Шрифт:
Когда он ушел, я пошел наверх доложить своему пану о посещении, передал ему в
точности все виденное и слышанное, даже признался ему, что выдвигая портрет
Салтыковой, измял немного драпри на менкене. Надо было видеть и слышать, как загремел
он на меня. Я думал, что он прогонит меня от себя, но, пришедши в студию и увидев, что
вина моя была невелика, призвал меня и ласково стал еще расспрашивать, как все было и
что было говорено.
30 апреля.Вчера поутру, после девяти часов, пошел я к Брюллову писать Жуковского.

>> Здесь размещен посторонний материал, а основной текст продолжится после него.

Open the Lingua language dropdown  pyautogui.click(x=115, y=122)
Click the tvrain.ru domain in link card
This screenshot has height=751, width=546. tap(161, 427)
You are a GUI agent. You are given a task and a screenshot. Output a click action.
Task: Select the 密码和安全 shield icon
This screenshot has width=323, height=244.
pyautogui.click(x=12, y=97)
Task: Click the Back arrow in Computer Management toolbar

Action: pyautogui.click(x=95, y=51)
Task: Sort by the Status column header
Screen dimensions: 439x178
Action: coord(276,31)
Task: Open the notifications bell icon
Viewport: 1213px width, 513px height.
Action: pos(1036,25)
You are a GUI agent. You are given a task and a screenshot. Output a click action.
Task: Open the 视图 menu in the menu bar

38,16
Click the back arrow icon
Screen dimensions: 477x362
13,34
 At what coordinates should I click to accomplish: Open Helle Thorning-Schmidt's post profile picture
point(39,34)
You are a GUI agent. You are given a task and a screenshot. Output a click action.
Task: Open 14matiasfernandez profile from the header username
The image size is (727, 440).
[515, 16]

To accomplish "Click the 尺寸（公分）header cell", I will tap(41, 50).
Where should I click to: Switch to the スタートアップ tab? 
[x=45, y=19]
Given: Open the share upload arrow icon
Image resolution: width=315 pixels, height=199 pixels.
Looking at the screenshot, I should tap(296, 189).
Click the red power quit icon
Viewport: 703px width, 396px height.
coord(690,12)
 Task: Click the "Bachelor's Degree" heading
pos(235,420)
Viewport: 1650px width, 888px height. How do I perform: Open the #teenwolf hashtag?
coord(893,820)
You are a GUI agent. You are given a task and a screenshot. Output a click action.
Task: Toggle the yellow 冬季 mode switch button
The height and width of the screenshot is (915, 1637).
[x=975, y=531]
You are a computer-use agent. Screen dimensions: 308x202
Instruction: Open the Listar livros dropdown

Сам Брюллов писал менкен у Магдалины. Пришел Платон Кукольник и, кажется, отвлек его
от дела. В три часа приехал Жуковский. Я ушел обедать и в пять часов, вместо класса,
пошел доканчивать портретец, ан вышло не по-моему: два часа бился я с сюртуком и то
напрасно.
Сегодня только огляделся, что у меня все наврано, и вот я снова перечертил все и,
кажется, приладил как должно. Написал одну руку, другую подготовил. Ох, как трудно
копировать его, зато какая польза подделываться под его правильную кисть. С его работ
учимся смотреть на натуру. В письме у него от начала до конца везде видна кисть, до самых
63
мелких подробностей. Этак не многие умеют читать и передавать натуру — притом
изящество форм, грация естественная и характерность как в целом, так и в частях. В
портрете Жуковского высказан он совершенно. Вы видите дородного мужчину, покойно
сидящего в креслах, спиной облокотился он к стенке кресел. Голова, несколько склоняясь в
правую сторону, наклонена вперед. Руки сложены так, что кисти, покоясь выше колен (auf
dem Fuss), левая, покрывая [правую], оставляет пальцы ее видными. В правой держит он
перчатки. Лицо спокойное, взор устремленный внимательно, но, кажется, занят внутренно.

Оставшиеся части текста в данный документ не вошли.